UK-based financial broker NEX Group reported higher profit for the year to March, but said that trading activity since the start of the year had remained subdued due to low volatility sending its shares down 1.5 percent.
The company, which matches buyers and sellers of bonds, swaps and currencies, said its trading operating profit from continuing operations rose 4 percent to 145 million pounds in the year ended March 31.
Revenue from continuing operations increased by 18 percent to 543 million pounds, said NEX, which was known as ICAP before it sold its voice broking business to TP ICAP last year.

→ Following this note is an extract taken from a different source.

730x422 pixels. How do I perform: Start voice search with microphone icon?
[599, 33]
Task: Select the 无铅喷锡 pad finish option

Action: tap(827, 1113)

Interdealer brokers benefited last year from increased market volatility after unexpected outcomes in global politics, such as Donald Trump's victory in the U.S. presidential election and Britain's decision to leave the European Union.
However, the wider sector has long struggled with declining volumes, hit by regulation designed to rein in the riskier trading activities of traditional investment bank clients.
"Our performance remains strong in a tough market environment," Chief Executive Michael Spencer said in a statement on Monday.
NEX cited benefits from an increase in trading in NEX Optimisation, its post-trade and information services operation, and NEX Markets, its electronic trading platform for fixed income markets and electronic FX trading business.
Financial market volatility has fallen to historic lows in recent months, despite global and political uncertainty, which NEX said was translating into relatively light trading volumes.
The company said it would continue to invest in new products and continue with its efficiency programme, with the aim of increasing divisional operating margins to at least 40 percent.
NEX shares were down 1.5 percent at 590 pence at 0709 GMT. The stock was the second largest percentage loser on London's FTSE midcap index.